I’m so frustrated. In every way that someone can be frustrated. I’m sexually frustrated because I can’t get my boyfriend to have sex with me. I’m frustrated because I’m struggling with money. I’m frustrated because my Mama is an idiot and needs a good, hard slap. I’m frustrated because right now, I can’t stand my day job. I’m frustrated because my writing career seems to be at a standstill. I’m frustrated because I’m going to be 28 years old in a couple weeks, and I’m freaking out because I’m not where I said I wanted to be at the age of 28. It’s hardly like I have ‘real’ life problems, but at the same time, I’m so frustrated with EVERYTHING.

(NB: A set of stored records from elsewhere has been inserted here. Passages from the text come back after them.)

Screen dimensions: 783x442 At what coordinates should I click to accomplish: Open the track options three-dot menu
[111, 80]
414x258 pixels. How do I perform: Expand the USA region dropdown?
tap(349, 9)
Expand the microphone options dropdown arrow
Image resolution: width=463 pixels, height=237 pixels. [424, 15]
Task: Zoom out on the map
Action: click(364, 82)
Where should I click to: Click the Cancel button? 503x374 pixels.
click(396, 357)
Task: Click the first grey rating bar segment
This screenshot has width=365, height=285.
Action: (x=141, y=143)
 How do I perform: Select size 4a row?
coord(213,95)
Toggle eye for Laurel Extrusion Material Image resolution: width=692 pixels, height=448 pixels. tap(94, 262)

I love this guy so much. I can imagine my whole life with him. I don’t care that people look at us funny, or question my motives for being with him. I don’t care that sometimes he’s too loud or brashy, or that he’s completely inappropriate at totally inappropriate times. I love him. I love all of him. I even love him right now, even though we aren’t talking and it feels like we’re in the middle of a huge fight. But he’s not moving in the right direction for me. He keeps telling me I’m ‘The One’ yet he’s not taking the steps needed to make me “The One’. If I was really ‘The One’, wouldn’t he be trying to get himself out of debt so that we can do the whole proper relationship stuff – things like moving in, getting engaged, thinking about kids, etc? I know we’ve only been together for a year but he’s no spring chicken, let’s face it. If I’m starting to think about a future for us, why isn’t he? Or if he is, why isn’t he making the effort to make it happen? Maybe we’re not on the same page like I thought we were. Maybe I’m further into this relationship than he is? Sometimes it feels as if we are completely in sync and at other times, like right now, it feels like we couldn’t be further away. What do I do?
Do you have any idea how hard it is to find the perfect man to have your kids with? I only want to do this the once, if I even want to do it at all, and I want it to be perfect. I don’t want to end up breaking up and being a single mum. I don’t want to be one of those girls that push their stroller’s down the high street, bashing into my ankles as they plod along too slowly, angry with the world because they are exactly like the other single mums that have been abandoned by the father of their child/children. I know I’m stereotyping here but seriously, do you have any idea how hard it is to pick just ONE man to take that adult step with?
Not that it matters. It’s not like we’re adult enough to make that adult step right now. We haven’t talked in three days. We’re nothing better than kids ourselves.